■ Try it: Below is a listing; restate from it, character for character, the lines beginning at the line holding "Task: Open the Options panel" and ending at the line holding "The width and height of the screenshot is (615, 383).", both included.
^^^^
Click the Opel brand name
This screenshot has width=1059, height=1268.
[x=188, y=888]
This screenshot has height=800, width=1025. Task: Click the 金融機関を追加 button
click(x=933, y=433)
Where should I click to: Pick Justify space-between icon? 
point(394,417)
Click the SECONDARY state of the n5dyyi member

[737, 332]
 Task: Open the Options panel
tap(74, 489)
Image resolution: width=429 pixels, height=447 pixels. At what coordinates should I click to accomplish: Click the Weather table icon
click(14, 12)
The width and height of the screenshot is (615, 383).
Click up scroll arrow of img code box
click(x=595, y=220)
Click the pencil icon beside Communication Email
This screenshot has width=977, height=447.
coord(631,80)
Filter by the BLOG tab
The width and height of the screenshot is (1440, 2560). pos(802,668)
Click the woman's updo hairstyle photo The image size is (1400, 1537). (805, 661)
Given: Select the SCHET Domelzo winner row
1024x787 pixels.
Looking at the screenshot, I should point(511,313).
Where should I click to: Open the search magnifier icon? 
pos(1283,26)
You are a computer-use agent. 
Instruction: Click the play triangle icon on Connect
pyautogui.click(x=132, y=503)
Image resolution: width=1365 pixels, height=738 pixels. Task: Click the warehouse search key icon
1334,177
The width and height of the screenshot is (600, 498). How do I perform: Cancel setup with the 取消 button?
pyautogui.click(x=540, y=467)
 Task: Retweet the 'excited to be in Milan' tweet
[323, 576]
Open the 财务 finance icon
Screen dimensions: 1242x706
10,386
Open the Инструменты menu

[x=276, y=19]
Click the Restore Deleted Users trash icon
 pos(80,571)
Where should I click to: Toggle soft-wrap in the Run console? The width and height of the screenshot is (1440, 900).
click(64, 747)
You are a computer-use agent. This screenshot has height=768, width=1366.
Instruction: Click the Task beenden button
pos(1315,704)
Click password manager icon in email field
^^^^
■ Exercise response:
 Task: Open the Options panel
tap(74, 489)
Image resolution: width=429 pixels, height=447 pixels. At what coordinates should I click to accomplish: Click the Weather table icon
click(14, 12)
The width and height of the screenshot is (615, 383).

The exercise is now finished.